The American Dream is universal. All of us desire a better life, better education, better opportunities and a better standard of living. To us, the United States of America provides those opportunities. Forty percent of my own family has embraced them with no plans of ever returning to Puerto Rico, a decision that I neither blame nor regret.
Higher education has the supreme role of providing the tools for structuring the cultural, social, and economic well-being of society. The search for truth and for solving the multiple problems that afflict us is a moral and academic mandate. These searches must be carried out where (1) the freedom to search (research) is guaranteed and (2) where there is full access to all ideas.
Though not all knowledge can be grasped by a single mind, all minds must be granted the opportunity of seeking higher education to the limits of their understanding. True higher education is characterized by its academic excellence and generosity, never by hoarding or being selfish.
Many have been blessed by having had the opportunity of attending the best schools of our choice. In those schools we shared experiences and ideas with fellow students, faculty, and researchers from all over the world. This inevitably resulted in a more cosmopolitan and international vision for all. Students that return to their home countries upon graduation take with them the seed of democracy that they experienced while in the U.S., plus the scope of their academic experiences. These opportunities have now been abruptly curtailed by President Donald Trump.
Research and development may best be viewed not as the domain of one nation, but as the result of conglomerates of thinkers —from all over— that have gathered where their specialties have brought them; where they benefit from the intellectual and technological infrastructure of having their thoughts bear fruit.

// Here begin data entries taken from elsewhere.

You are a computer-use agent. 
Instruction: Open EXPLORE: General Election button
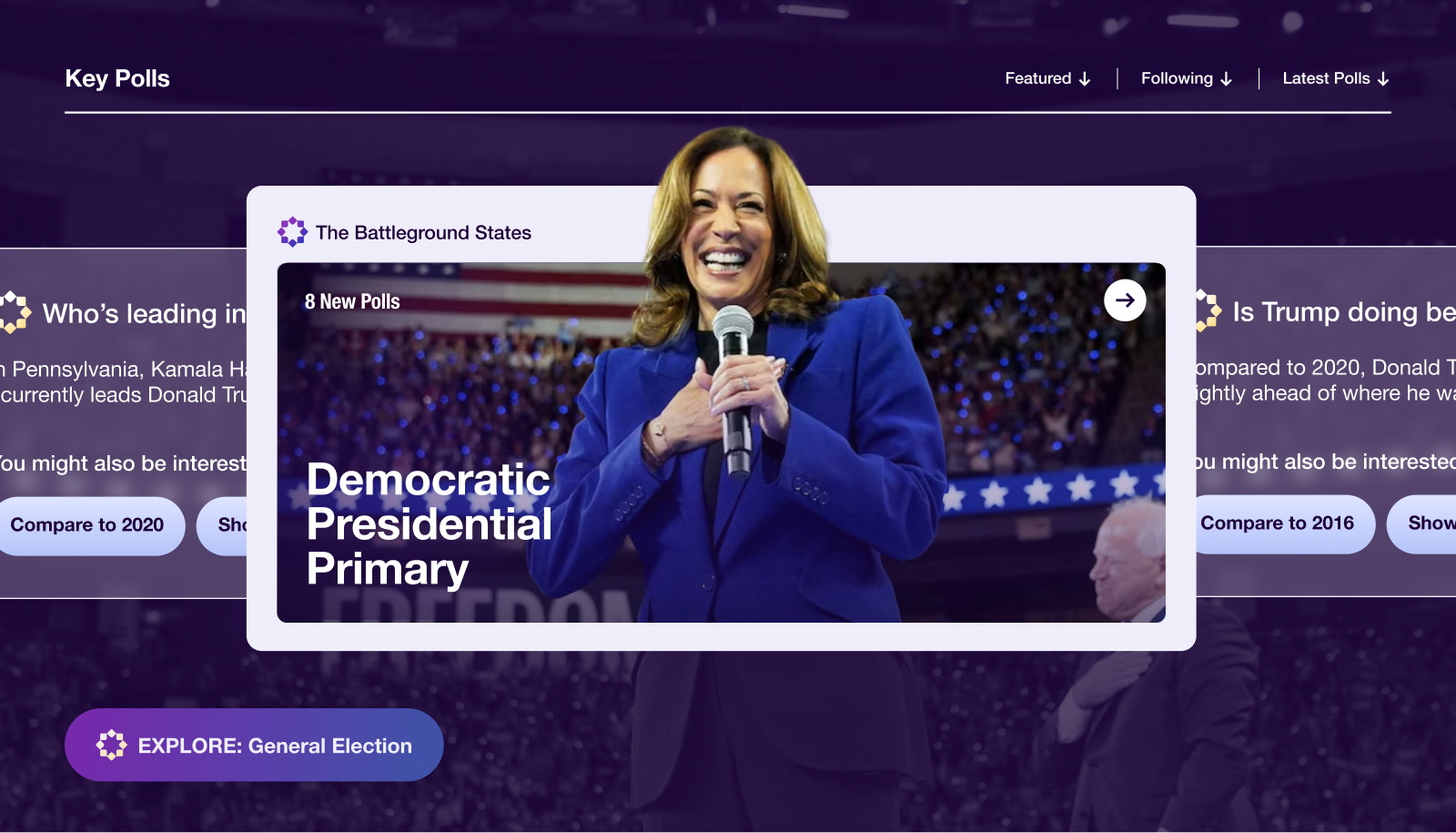(x=254, y=745)
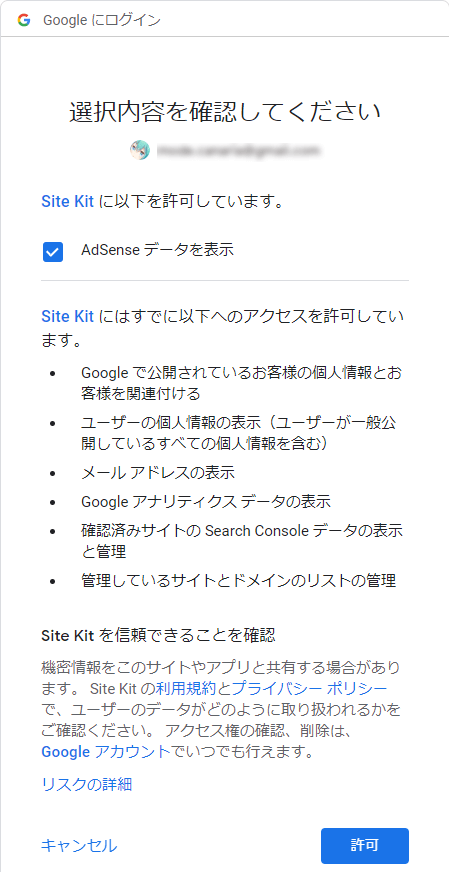
Task: Click the Google logo icon in header
Action: (23, 21)
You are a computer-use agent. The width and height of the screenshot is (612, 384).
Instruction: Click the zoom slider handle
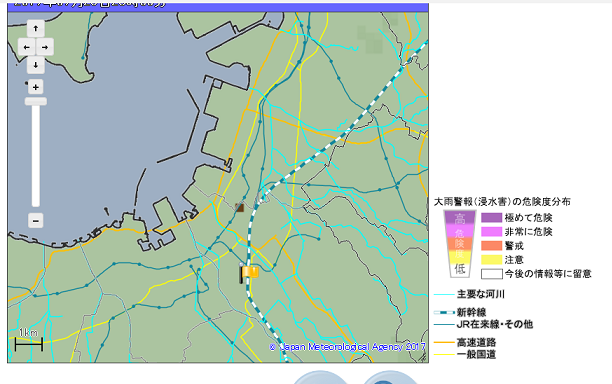[36, 101]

Many of these technical and intellectual centers are in the U.S.
The human genius is enlightened by the stroke of an idea unique to a given mind. As soon as it is shared, it becomes a universal idea. Such strokes of genius come about wherever a mind may grasp it, not just in the U.S. By cloistering itself through walls and isolationism, the U.S. distances itself from universal thought to its own detriment. Great ideas and discoveries surge spontaneously anywhere. Benefit from them comes only when the discoverers communicate their ideas.

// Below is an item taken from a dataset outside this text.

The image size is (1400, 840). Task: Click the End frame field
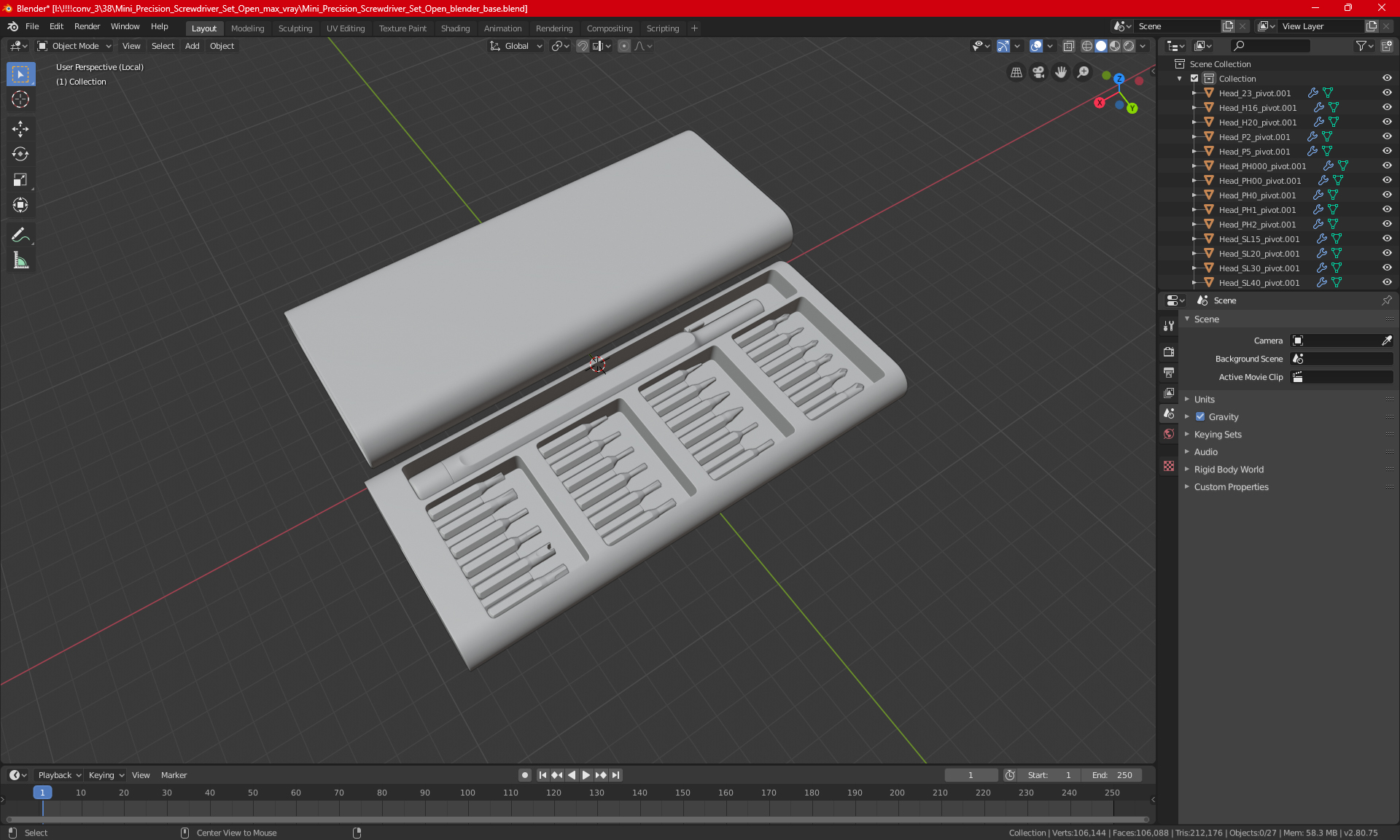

The world today is so irrevocably interconnected that seeking to separate ourselves from the world becomes a grave —if not impossible— error.
It has suddenly become patently obvious that our new president is isolationist and autocratic. Based upon analyzing behavior that has become public knowledge, responsible professionals from reputed medical academic institutions have publicly diagnosed that he suffers from “malignant narcissism.” His governing by sudden Executive Orders has already alienated us from friends and may perhaps bring us other “friends” that we may not need. As had been said during the campaign, he is unfit to be president. He is the one who “pushes the button.” His defense is to hush and discredit whatever media attempts may expose his faults and weaknesses, even when the constitutionality of a free press represents the basis of our democracy.
We do not know where to turn for assistance, although some courts are beginning to help. Interesting times indeed.